▶ _Задание 1_: Объясните, почему в тексте о Плющихе трёхсторонний перекрёсток назван площадью. Ответ уложите в одно-два предложения.

▶ _Исходный фрагмент_:
◇ ◇ ◇ ◇ ◇ ◇ ◇

К нашему двору, обнесённому оградой (старинной, церковной), примыкает небольшая площадь (вернее, просто трёхсторонний перекрёсток, но у детства другие масштабы), от которой вверх уходит Плющиха. На площадь выходит клуб завода «Каучук» («Клуб Каучук», как мы его называли), творение знаменитого конструктивиста Мельникова, о чём я узнал намного позже. Вдоль Плющихи, за забором, от клуба тянется длинная оранжерея. А через несколько домов, напротив Академии Фрунзе, жила Мария Андреевна Гаевская, мамина наставница, потом коллега и просто друг. Она обитала в какой-то пристройке на первом (или единственном) этаже. Всегда радостно принимала нас, поила чаем с вареньем, расспрашивала про жизнь. Выше по Плющихе, на другой стороне, стоит серое здание школы №34, где когда-то работала бабушка.

◇ ◇ ◇ ◇ ◇ ◇ ◇

▶ _Записи_:

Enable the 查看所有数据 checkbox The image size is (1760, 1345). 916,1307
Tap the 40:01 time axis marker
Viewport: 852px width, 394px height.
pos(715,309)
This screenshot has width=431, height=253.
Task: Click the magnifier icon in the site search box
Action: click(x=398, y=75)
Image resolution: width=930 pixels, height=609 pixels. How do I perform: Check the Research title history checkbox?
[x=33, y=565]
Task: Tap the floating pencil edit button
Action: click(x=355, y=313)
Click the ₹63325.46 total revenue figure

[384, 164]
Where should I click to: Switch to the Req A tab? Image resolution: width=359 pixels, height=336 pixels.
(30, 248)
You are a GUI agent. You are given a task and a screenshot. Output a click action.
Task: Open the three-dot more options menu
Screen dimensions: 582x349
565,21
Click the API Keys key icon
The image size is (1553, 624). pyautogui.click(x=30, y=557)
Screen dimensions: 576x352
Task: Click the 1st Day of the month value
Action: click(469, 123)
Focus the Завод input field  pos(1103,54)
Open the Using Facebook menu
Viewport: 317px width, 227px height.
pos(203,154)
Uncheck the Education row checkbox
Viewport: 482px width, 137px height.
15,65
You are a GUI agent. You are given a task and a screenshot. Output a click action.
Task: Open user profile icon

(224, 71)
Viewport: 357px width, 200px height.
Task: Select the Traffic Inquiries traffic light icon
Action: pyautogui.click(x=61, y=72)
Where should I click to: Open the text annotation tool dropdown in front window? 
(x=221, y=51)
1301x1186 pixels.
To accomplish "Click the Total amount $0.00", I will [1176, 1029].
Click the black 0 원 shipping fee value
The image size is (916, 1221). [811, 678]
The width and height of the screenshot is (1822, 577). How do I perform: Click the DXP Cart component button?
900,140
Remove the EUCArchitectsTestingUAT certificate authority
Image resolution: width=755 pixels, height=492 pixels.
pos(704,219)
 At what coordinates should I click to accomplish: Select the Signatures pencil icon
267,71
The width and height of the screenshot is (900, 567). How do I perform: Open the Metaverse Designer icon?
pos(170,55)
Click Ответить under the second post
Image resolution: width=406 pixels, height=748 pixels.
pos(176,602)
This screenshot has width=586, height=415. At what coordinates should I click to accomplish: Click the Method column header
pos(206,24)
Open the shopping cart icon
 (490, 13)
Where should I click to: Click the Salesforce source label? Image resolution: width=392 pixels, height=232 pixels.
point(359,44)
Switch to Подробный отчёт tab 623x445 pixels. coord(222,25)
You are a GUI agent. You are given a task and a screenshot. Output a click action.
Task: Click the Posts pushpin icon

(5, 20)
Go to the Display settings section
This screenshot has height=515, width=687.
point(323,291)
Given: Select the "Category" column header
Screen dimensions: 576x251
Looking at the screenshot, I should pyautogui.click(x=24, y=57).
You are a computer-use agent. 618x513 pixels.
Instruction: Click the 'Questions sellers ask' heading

◇ ◇ ◇ ◇ ◇ ◇ ◇

▶ _Задание 2_: Процитируйте строки списка от первой до строки с «Action: click(x=398, y=75)» включительно.

▶ _Ожидаемый ответ 1_: Так его воспринимал ребёнок: по сути это лишь трёхсторонний перекрёсток, но у детства другие масштабы.

▶ _Ожидаемый ответ 2_:
Enable the 查看所有数据 checkbox The image size is (1760, 1345). 916,1307
Tap the 40:01 time axis marker
Viewport: 852px width, 394px height.
pos(715,309)
This screenshot has width=431, height=253.
Task: Click the magnifier icon in the site search box
Action: click(x=398, y=75)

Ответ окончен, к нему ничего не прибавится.